▶ **YOUR ASSIGNMENT**
Every line of the material that mentions the word "item" should be copied out.

▶ **MATERIAL FOR THE TASK**
BEGIN
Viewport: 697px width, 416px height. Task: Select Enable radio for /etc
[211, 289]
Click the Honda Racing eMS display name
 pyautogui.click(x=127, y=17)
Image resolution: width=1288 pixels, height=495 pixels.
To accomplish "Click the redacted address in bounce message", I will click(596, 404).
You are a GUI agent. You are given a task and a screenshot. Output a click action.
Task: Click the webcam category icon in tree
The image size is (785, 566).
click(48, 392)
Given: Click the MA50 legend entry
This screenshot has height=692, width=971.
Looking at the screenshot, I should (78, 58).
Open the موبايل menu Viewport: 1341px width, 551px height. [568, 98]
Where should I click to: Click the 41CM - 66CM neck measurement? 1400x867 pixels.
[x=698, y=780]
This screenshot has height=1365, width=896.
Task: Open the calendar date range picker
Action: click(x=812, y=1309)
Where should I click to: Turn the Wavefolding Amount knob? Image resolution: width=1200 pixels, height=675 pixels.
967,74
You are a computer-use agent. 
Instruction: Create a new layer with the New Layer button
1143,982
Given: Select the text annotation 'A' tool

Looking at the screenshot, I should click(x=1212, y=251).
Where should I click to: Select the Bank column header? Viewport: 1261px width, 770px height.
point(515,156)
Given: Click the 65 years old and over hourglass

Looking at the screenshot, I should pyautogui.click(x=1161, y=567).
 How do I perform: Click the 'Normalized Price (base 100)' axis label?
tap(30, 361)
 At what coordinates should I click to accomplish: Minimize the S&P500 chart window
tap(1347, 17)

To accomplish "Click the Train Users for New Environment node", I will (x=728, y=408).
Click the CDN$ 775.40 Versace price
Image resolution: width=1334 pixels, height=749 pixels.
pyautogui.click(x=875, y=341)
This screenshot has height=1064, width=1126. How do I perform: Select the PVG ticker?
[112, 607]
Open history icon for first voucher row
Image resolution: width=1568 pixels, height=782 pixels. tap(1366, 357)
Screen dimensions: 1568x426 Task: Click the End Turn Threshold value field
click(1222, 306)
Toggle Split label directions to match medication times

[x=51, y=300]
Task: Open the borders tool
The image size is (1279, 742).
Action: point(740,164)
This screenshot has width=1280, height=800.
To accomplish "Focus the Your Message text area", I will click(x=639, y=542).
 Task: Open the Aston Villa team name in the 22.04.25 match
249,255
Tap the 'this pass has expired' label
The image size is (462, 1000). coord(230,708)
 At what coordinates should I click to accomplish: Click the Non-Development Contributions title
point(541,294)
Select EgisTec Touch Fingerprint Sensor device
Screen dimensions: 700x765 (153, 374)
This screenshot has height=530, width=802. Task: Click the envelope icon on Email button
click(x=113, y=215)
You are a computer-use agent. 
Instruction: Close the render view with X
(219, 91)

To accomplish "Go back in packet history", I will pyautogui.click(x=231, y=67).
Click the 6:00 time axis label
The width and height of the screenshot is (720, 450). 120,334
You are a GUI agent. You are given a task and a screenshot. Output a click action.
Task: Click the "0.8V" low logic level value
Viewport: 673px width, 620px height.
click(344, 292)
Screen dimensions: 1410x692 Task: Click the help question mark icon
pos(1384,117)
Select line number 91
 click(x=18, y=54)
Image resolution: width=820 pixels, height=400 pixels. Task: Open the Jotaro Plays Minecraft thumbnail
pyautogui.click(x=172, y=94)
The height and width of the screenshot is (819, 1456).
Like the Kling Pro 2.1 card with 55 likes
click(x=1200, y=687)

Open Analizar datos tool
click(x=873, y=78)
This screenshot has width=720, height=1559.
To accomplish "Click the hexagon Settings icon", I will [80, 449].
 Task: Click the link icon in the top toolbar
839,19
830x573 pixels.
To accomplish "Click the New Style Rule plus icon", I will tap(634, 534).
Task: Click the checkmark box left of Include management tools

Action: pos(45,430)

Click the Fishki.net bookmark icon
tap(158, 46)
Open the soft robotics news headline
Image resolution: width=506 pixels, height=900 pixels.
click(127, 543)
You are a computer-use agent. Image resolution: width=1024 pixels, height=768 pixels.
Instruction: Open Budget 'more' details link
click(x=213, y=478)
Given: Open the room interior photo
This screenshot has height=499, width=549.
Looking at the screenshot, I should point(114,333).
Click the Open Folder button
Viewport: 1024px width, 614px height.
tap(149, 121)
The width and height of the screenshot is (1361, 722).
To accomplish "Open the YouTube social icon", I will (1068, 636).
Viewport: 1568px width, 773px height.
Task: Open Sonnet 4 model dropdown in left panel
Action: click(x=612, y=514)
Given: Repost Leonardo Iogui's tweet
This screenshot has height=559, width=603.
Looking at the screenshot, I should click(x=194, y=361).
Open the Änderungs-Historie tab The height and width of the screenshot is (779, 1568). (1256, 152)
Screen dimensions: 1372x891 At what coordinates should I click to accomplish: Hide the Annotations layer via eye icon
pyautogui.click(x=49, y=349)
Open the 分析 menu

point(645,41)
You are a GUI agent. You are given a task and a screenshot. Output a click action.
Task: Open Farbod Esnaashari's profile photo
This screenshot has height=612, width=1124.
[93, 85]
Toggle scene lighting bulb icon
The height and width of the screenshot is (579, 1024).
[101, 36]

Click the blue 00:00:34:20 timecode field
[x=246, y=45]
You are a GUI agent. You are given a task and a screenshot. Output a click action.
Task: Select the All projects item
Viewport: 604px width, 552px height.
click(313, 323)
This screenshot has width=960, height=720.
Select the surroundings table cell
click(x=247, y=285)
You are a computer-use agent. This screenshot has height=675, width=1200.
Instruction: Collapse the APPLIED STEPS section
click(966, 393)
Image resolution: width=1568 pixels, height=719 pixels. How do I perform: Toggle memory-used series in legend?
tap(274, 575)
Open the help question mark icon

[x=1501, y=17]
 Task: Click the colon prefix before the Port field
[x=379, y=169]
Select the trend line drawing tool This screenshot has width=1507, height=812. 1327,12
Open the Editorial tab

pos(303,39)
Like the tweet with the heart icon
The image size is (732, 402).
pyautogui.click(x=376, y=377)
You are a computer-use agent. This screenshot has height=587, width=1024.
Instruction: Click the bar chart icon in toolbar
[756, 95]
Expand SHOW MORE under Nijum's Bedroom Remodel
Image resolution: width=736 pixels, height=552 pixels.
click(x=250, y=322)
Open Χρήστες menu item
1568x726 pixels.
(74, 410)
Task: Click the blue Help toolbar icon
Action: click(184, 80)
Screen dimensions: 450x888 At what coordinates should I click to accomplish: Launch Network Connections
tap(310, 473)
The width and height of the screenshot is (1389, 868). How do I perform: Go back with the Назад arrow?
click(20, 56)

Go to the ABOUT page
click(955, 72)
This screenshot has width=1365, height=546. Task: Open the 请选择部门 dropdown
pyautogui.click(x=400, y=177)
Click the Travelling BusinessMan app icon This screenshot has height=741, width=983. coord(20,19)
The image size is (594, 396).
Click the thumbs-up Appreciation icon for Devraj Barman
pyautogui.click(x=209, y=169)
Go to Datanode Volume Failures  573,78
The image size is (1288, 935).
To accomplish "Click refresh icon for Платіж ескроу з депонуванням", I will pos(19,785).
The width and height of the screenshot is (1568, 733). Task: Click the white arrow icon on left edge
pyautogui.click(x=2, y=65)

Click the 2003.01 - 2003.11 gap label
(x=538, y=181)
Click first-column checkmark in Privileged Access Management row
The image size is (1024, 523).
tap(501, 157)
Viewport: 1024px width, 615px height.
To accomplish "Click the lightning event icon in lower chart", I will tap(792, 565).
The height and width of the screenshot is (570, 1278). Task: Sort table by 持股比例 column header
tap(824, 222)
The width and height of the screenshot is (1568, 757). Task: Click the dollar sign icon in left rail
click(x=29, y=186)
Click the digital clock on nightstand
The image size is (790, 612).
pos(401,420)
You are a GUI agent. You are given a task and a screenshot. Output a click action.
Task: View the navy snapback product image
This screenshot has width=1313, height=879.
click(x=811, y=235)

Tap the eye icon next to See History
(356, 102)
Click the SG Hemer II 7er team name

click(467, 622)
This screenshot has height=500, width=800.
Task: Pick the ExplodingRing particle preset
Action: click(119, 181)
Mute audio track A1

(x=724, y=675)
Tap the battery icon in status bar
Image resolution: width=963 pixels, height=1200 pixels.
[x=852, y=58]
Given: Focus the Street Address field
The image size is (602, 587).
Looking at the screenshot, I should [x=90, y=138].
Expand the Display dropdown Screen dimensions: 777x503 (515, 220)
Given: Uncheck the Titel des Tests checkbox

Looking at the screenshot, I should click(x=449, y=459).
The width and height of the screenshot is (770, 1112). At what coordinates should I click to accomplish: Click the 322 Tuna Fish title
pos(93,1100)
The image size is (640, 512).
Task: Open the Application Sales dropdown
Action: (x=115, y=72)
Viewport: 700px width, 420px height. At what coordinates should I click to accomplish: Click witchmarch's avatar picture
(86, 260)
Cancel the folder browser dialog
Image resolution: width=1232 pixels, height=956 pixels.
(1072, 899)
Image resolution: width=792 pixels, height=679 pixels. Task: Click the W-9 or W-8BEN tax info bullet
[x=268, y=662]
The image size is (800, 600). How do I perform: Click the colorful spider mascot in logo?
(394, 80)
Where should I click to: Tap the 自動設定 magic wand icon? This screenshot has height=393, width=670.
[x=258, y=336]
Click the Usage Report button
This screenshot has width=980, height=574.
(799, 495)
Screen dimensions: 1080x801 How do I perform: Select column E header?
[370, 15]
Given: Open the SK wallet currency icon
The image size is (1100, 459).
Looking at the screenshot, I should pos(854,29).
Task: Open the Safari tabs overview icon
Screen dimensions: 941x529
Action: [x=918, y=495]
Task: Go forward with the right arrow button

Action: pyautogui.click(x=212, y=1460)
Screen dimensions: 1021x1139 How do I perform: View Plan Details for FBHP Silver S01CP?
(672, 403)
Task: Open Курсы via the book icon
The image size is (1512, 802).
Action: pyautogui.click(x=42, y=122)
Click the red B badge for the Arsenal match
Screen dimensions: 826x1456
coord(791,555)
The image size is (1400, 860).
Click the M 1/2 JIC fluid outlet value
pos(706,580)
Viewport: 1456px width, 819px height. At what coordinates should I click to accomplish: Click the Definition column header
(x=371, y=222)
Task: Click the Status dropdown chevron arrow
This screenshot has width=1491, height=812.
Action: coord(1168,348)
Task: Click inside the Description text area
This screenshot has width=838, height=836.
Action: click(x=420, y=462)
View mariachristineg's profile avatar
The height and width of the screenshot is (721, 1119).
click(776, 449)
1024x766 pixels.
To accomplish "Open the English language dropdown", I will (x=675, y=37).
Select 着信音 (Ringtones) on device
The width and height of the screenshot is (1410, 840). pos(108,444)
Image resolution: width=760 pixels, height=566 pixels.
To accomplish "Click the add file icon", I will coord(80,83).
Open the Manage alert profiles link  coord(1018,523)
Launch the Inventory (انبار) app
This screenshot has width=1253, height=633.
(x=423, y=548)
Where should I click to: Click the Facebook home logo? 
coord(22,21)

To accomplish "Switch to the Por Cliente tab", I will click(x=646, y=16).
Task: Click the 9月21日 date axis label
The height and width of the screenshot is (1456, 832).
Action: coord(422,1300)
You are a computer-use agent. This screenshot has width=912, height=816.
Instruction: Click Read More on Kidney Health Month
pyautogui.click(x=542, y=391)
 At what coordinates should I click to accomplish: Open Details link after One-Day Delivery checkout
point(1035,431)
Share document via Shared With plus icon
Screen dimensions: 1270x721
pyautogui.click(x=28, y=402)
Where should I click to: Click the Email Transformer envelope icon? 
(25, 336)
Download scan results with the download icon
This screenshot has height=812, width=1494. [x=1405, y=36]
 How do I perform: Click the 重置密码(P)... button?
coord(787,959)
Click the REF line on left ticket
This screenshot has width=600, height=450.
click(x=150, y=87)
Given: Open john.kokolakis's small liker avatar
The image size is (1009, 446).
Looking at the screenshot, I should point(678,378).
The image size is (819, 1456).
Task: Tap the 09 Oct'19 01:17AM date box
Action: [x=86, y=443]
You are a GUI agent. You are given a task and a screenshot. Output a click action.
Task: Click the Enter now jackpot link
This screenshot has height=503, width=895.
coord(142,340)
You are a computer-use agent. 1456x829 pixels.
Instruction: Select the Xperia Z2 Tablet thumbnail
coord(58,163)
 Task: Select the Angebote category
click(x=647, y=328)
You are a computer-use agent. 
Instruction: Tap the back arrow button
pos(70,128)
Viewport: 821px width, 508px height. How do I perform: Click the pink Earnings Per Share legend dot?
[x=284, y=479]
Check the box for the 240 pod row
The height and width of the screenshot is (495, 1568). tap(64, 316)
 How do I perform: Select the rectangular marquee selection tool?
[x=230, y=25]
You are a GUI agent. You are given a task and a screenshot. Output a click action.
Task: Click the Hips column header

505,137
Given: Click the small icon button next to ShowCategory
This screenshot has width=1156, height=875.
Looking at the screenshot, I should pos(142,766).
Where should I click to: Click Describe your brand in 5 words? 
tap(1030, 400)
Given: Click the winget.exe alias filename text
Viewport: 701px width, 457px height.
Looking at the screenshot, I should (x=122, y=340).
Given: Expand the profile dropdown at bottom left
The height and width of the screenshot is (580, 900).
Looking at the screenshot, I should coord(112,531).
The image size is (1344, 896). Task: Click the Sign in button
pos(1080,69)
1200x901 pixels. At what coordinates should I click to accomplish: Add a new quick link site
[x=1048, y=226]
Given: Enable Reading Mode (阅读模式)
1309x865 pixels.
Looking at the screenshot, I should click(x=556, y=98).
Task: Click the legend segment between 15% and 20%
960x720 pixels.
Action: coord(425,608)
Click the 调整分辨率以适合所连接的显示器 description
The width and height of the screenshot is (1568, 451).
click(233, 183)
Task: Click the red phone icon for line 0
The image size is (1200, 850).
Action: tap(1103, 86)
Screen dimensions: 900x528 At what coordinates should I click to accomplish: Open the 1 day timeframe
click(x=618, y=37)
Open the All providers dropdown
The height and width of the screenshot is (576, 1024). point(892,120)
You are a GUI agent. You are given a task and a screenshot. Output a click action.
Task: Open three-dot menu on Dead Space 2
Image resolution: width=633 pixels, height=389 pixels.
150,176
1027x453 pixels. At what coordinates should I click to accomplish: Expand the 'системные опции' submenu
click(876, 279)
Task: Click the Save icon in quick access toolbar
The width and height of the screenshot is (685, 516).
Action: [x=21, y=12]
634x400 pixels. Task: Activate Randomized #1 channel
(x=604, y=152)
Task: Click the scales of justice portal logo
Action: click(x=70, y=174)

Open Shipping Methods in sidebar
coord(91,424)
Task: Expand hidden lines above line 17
END
▶ **REPLY**
Task: Select the All projects item
Open Χρήστες menu item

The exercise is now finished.